Bundan otuz yıl önce, 26 Ocak 1976 günü Malatya-Beylerderesi'nde İlker Akman, Hasan Basri Temizalp ve Yusuf Ziya Güneş oligarşinin resmi zor güçleri tarafından katledildiler.
Beylerderesi bir dönemin sonu, yeni bir dönemin başlangıcı oldu.
28 Mart 1975 tarihinde AP, MHP, MSP ve CGP'nin Milliyetçi Cephe hükümetini (I. MC) kurmalarıyla birlikte, hemen her yerde faşist milis saldırılar yoğunlaşmaya başlamıştı. 8 Kasım 1974 tarihinde ODTÜ ve Hacettepe baskınıyla birlikte yeniden başlayan faşist milis saldırılar, MC hükümetinin kuruluşuyla birlikte, ülkenin her yanına yayılmaya başladı. 19 Aralık 1974'de Şahin Aydın, 23 Ocak 1975'de Kerim Yaman, 24 Nisan 1975'de Abdi Gönen, 25 Nisan 1975'de Yükseliş'de 2 yaşında bir çocuğun öldürülmesi, 27 Nisan 1975'de Kars'ta Mehmet Toprak, 13 Mayıs 1975'de Sivas'da Hüseyin Esen, 12 Haziran 1975'de Artvin-Şavşat'ta Hasan Şimşek, 11 Temmuz 1975'de Bursa'da Ahmet Kırbulak, 15 Ağustos 1975'de Kırşehir'de Ahmet Deveci faşist milisler tarafından öldürüldüler.
Böyle bir ortamda, kaçınılmaz olarak, kendisine devrimciyim diyen her kişi, bireysel olsa bile bir karar vermek zorundadır.
Böyle bir ortamda, devrimci örgüt için, gerek planlı, programlı ve sistemli olarak iktidarın ele geçirilmesi yönündeki devrimci mücadelenin yürütülmesi, gerekse ülkede gelişen politik olaylara tavır almak ve bu somut siyasi gerçekleri teşhir ederek kitleleri bilinçlendirip örgütlemek için Öncü Savaşının başlatılması kaçınılmazdı.
Ve tarihler 20-21 Ocak 1976'yı gösterirken, İlker Akman, Hasan Basri Temizalp ve Yusuf Ziya Güneş ilk silahlı eylemleri gerçekleştirmek üzere Sivas'a gitmek üzere yola çıktılar.

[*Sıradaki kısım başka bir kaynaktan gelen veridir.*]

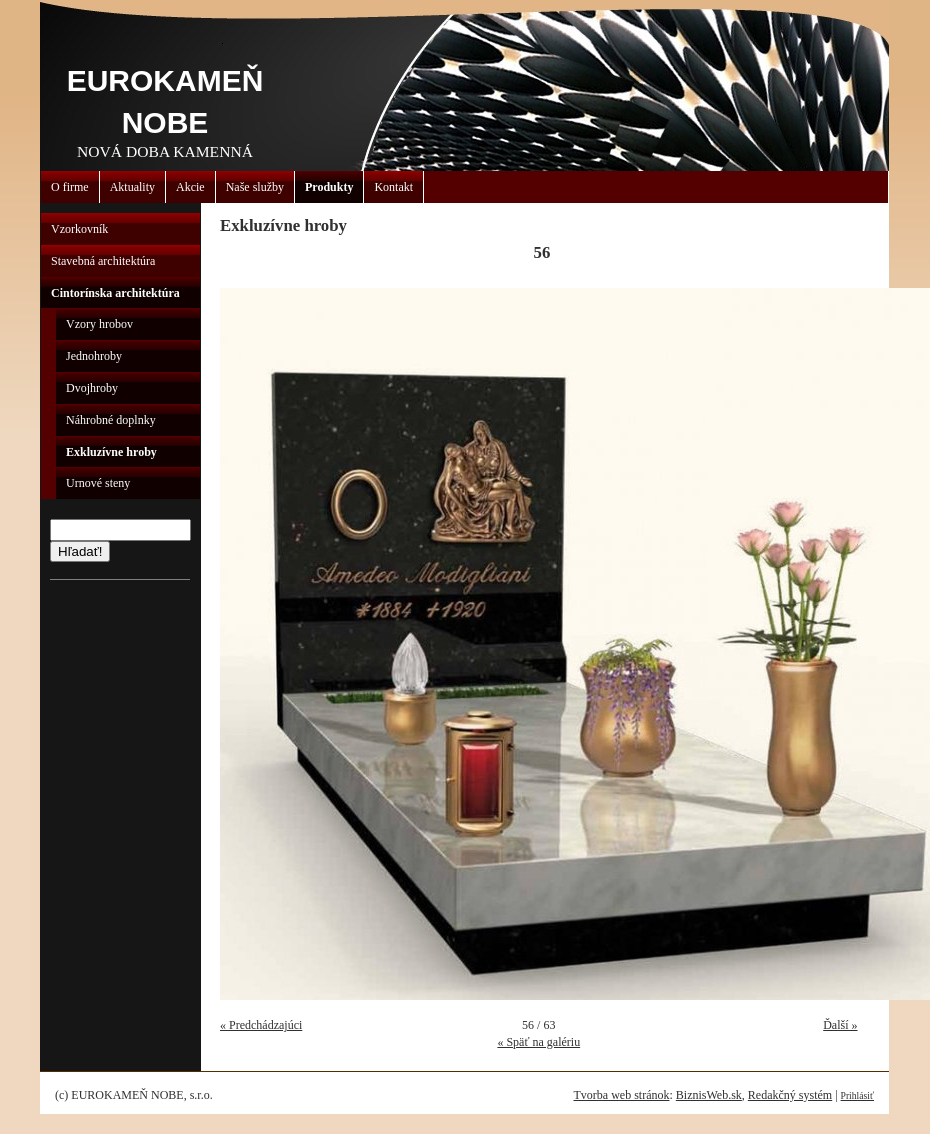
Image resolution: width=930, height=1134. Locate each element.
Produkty (329, 187)
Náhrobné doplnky (111, 420)
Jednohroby (94, 356)
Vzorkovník (79, 229)
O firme (70, 187)
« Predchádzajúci (261, 1025)
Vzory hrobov (99, 324)
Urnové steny (98, 483)
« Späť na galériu (538, 1042)
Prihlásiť (857, 1095)
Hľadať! (80, 551)
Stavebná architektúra (103, 261)
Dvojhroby (92, 388)
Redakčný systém (790, 1095)
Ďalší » (840, 1025)
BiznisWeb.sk (709, 1095)
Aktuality (132, 187)
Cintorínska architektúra (115, 293)
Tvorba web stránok (621, 1095)
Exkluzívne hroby (111, 452)
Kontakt (393, 187)
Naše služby (255, 187)
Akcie (190, 187)
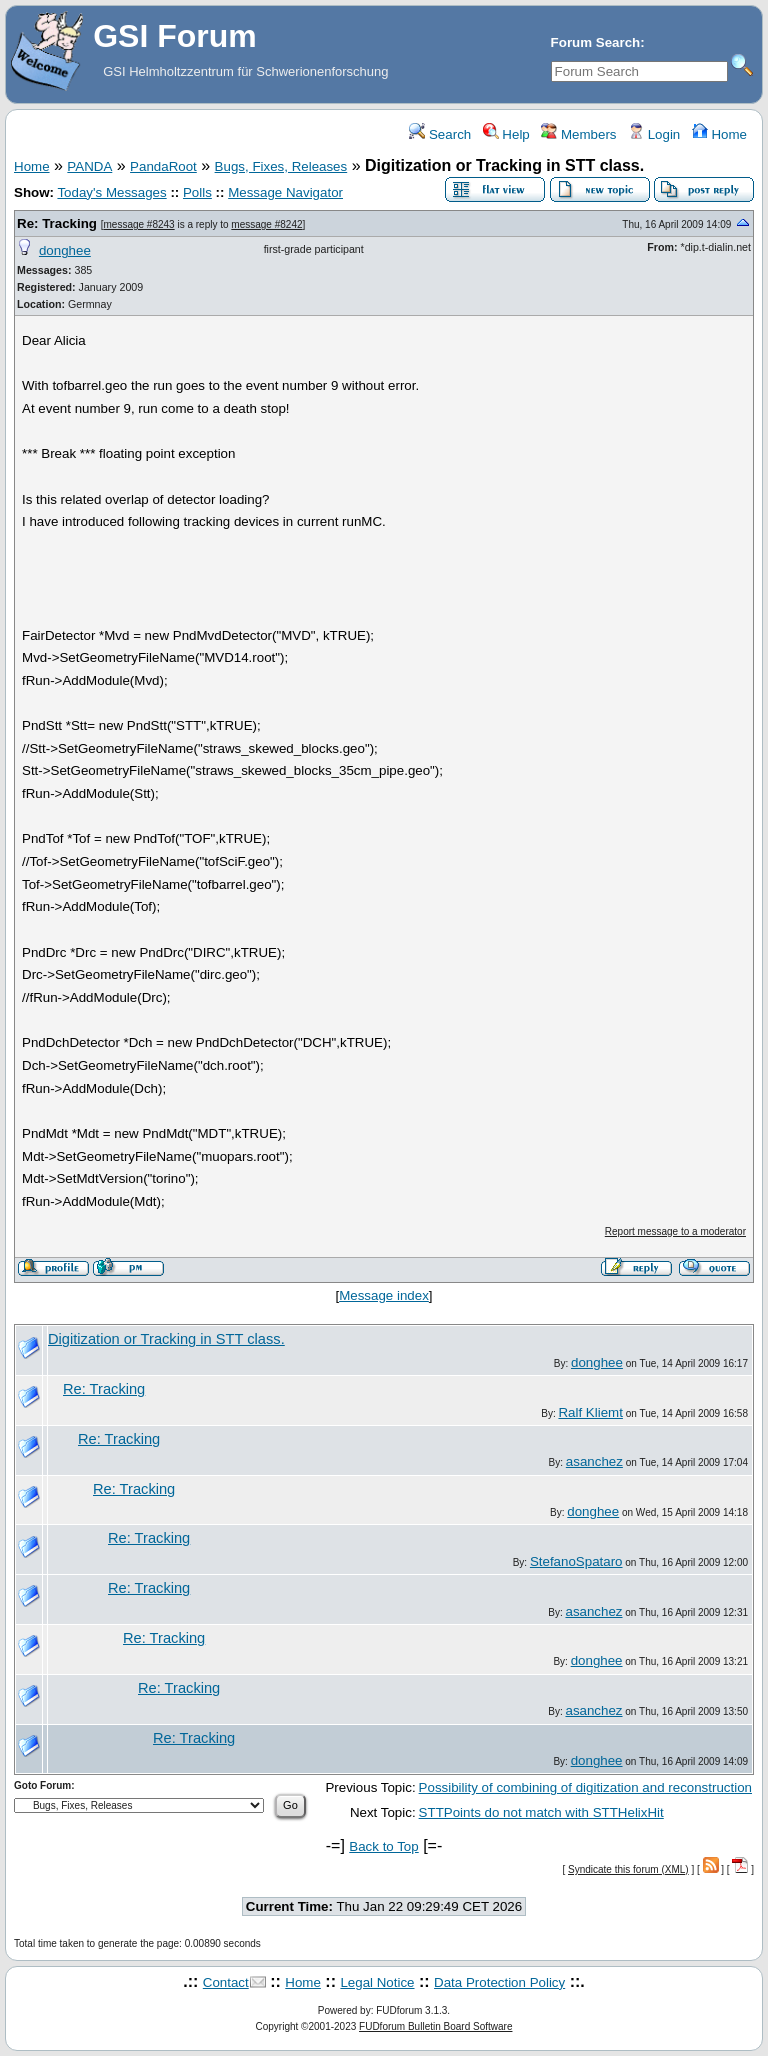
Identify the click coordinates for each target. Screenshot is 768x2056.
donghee (65, 250)
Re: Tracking (57, 223)
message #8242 (266, 224)
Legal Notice (377, 1982)
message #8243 (138, 224)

Sivas'ta MHP'ye yönelik üç bombalama eylemi gerçekleştirildikten sonra Malatya'ya geçen yoldaşlarımız, akşam saatlerinde kalacakları yere doğru giderken kimlik kontrolü yapan polislerle karşılaştılar. Polislerle silahlı çatışmaya girdiler ve çatışmada bir polis ile bir bekçi öldürüldü. Olay yerinden hızla uzaklaşılmış olmasına rağmen, bölgeden çıkılması gerekliydi. Bu amaçla, Malatya dışına çıktılar. Ağır kış koşullarında Beylerderesi bölgesine zorlukla ulaştılar. Buradan tren yolunu kullanarak çıkmayı düşünüyorlardı. Ancak Kızıldere öncesindekine benzer boyutta bir insan avı başlatılmıştı. Harekâtı, 12 Mart döneminin İçişleri Bakanlarından Ferit Kubat yönetiyordu. 1972'deki Ünye olayı sonrasında sürdürülen harekâta benzer bir harekât yürütüldü.

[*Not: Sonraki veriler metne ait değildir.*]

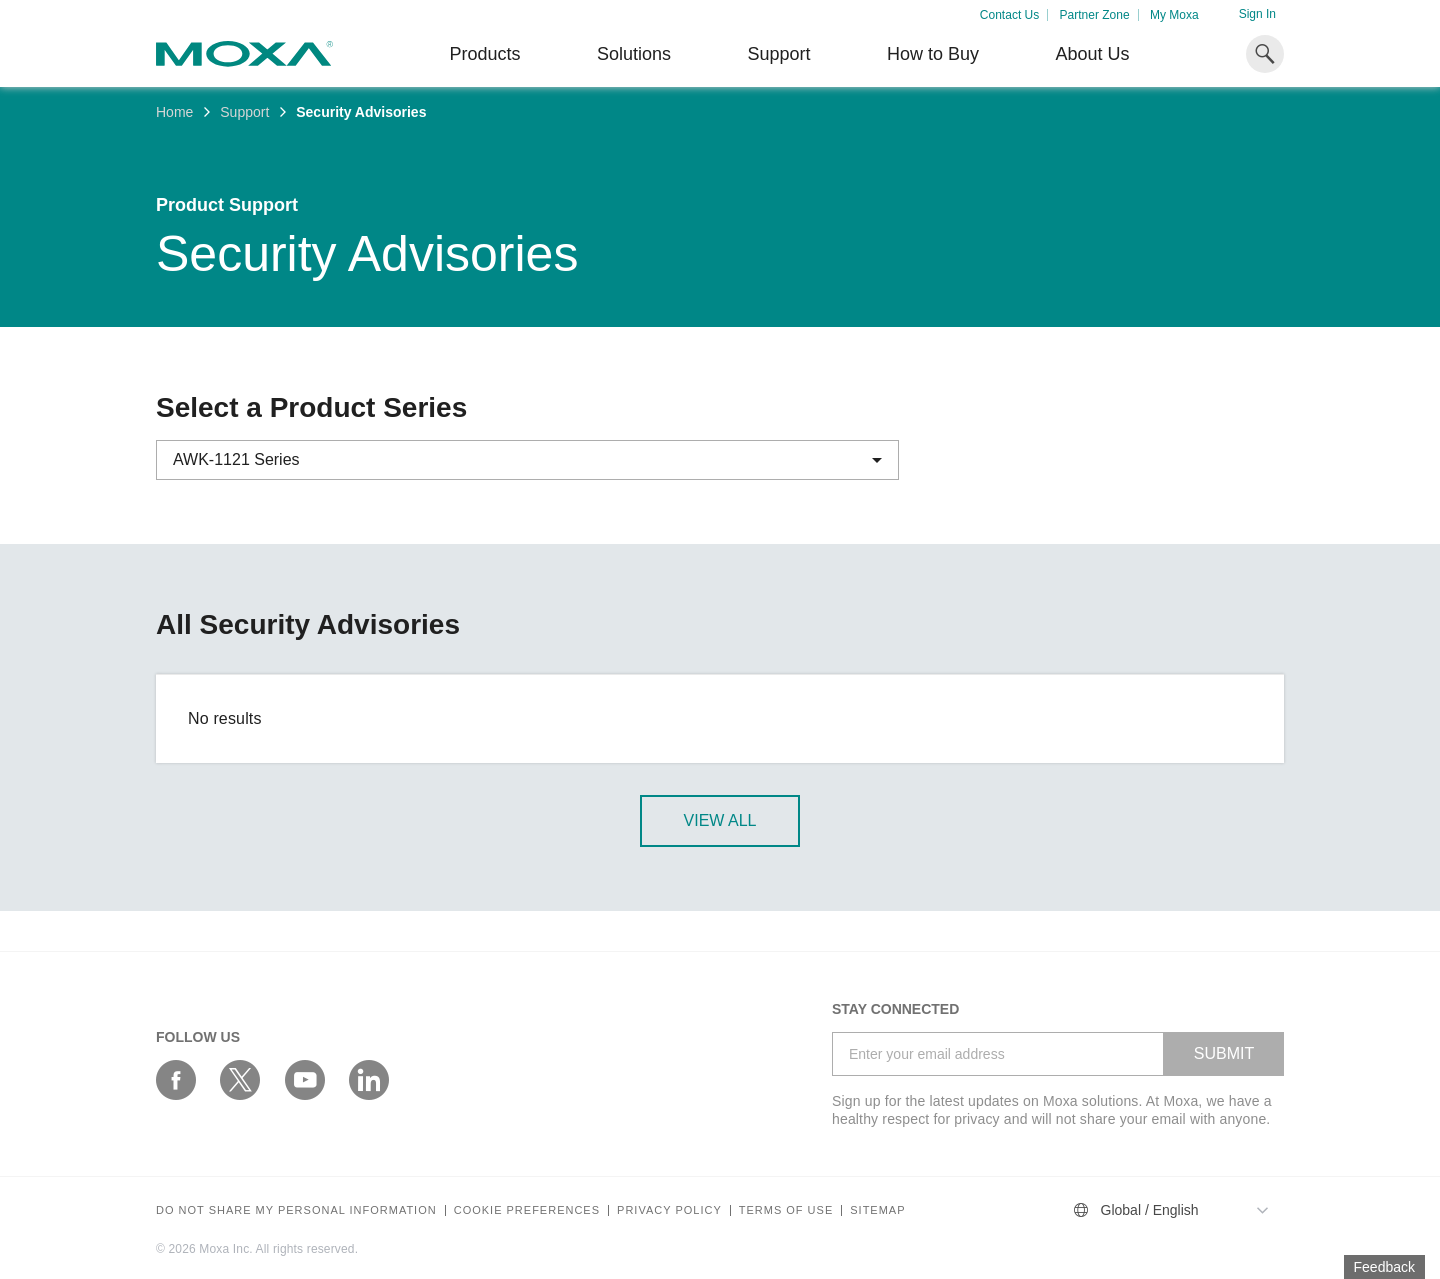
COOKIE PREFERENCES (527, 1210)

Gerek Malatya içine, gerekse Malatya çevresine yoğun asker ve polis sevkıyatı yapıldı. Hemen her yer denetime alındı. Buna bağlı olarak, demiryolu hattı, asker ve polisler tarafından denetleniyordu. İşte bu sırada bir askeri tim, Beylerderesi bölgesinde demiryolu hattı üzerinde yoldaşlarımızla karşılaştı. Bunun üzerine, yoldaşlar, hızla en yakındaki kaysı kurutma evlerinden birisine girerek, çatışmaya hazırlandılar. Yüzlerce polis ve asker tarafından kuşatılan evde çatışma üç saat sürdü. Havadan helikopterlerle bombalanan ev, yerden açılan yoğun ateş altında Kızıldere'deki gibi yıkıntı haline getirildi. Yoldaşlarımızın ellerinde tek bir tabanca bulunmasına rağmen, teslim olmadılar.

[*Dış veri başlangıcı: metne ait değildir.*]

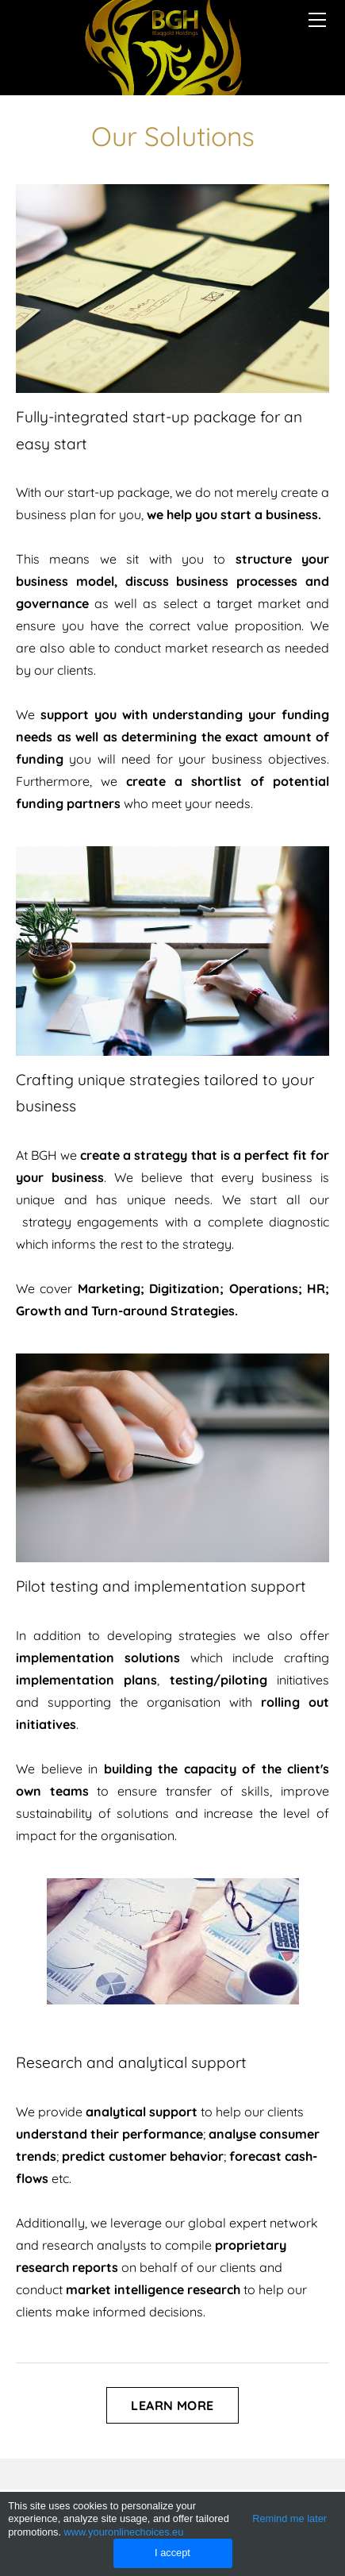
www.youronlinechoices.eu (124, 2532)
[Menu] (317, 20)
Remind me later (289, 2518)
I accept (172, 2553)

Üç saat sonunda Hasan Basri Temizalp ve Yusuf Ziya Güneş yoldaşlar öldürülmüş, İlker Akman yoldaş ağır yaralı olarak ele geçirilmişti. Ancak yaralı bile olsa, onlar tehlikeliydiler ve İlker yoldaş orada öldürüldü. Daha sonra, yoldaşlarımızın cesetleri, polis arabalarının arkasına bağlanarak, kilometrelerce sürüklenip götürüldü.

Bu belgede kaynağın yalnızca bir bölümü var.